酔っ払うなんて最低!
フランス料理で思いおこされるのは、エスカルゴとか生ガキといったところでしょうか。
エスカルゴはフランス人が外国から"力タツムリ野郎"と悪口をいわれるほど、年間4万トンが胃袋に消える消費大国。
ゆでたカタツムリをバター、ニンニク、パセリ、香料で味つけした、この料理のおいしいこと。
フランス人は国中のカタツムリを食べつくし、今や世界中に求めています。
ハンガリーやアルジェリア、さらにはトルコ、中国からも輸入し、消費量は増えるばかり。
外国ではほとんど食べないので独占できるのかもしれません。
この点は日本のウナギと似ているかもしれませんね。
生ガキは9月から3月までがシーズン。
フランス語の月の名のつづりにRがつく期間です。
レモン汁やすっぱいソースをかけて食べます。
日本のカキフライなんていう料理法は思いもよらない生1本です。
さて、フランスで社交とか、つきあいでもっとも大切なのは食事に招き、招かれるということでしょう。

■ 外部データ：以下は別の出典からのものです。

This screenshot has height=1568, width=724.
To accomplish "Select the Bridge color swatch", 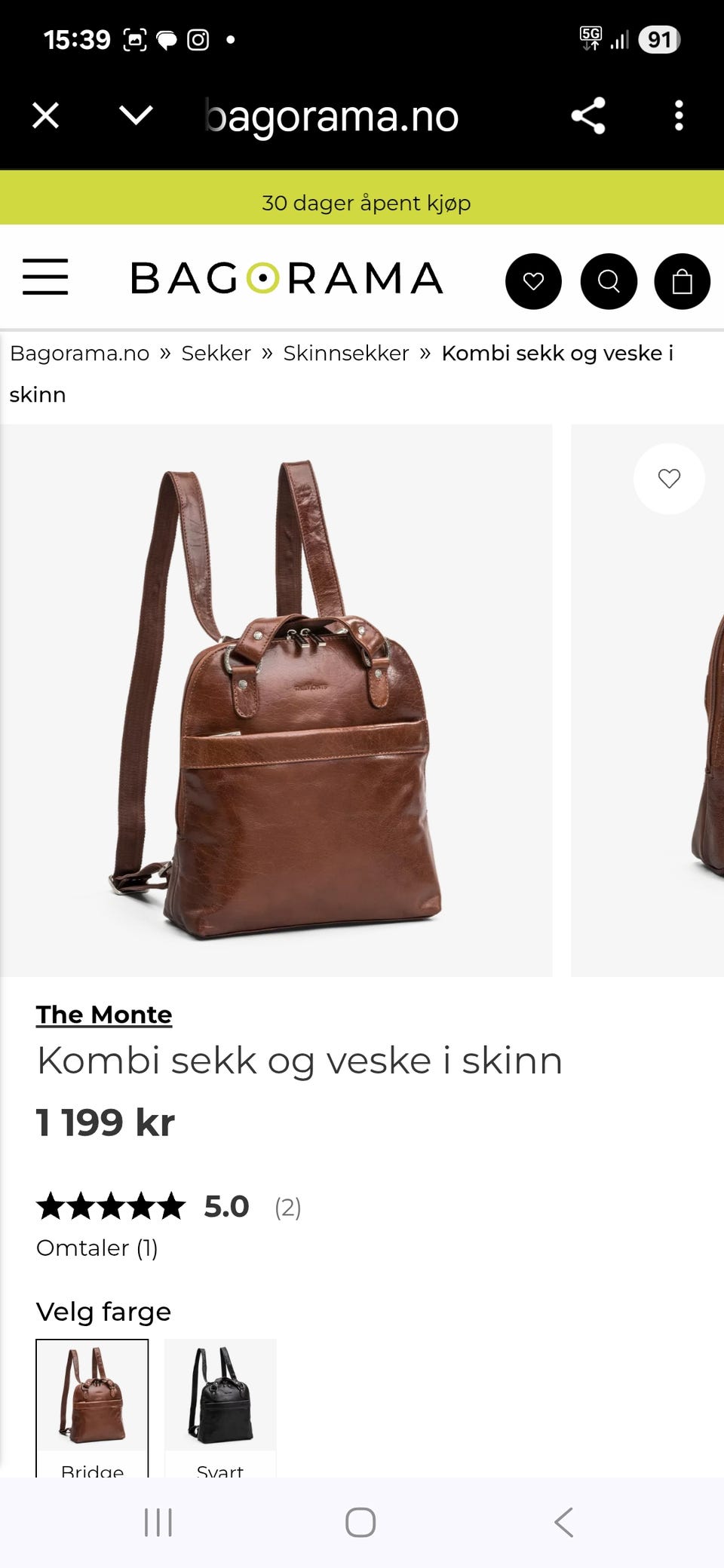I will 92,1408.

日本人が考える以上に、フランス人にとってはともに食事をすることは重要です。
日本で贈り物をしたりするような時も、食事で結構。
私の友人とは家族もふくめて、血より濃い縁、つまり食事でつながっているということになります。
パリに滞在中に習得し確信した私の哲学は、「すべてはテーブルから始まる」という真理です。
友人たちはよく飲みますが、酔ったのを見たことがありません。
瓶を片手に路上にねている乞食以外に酔っぱらいに出会ったことは皆無です。
酔っぱらうことは社会人として最低な行為であり、人間失格を意味しているのです。
いつも酒のうえにあるフランス人には「酒のうえでのこと」など、日本式の話は通用しません。
これは国民の2割がアル中といわれる、この国のパラドックス(逆説)の現実です。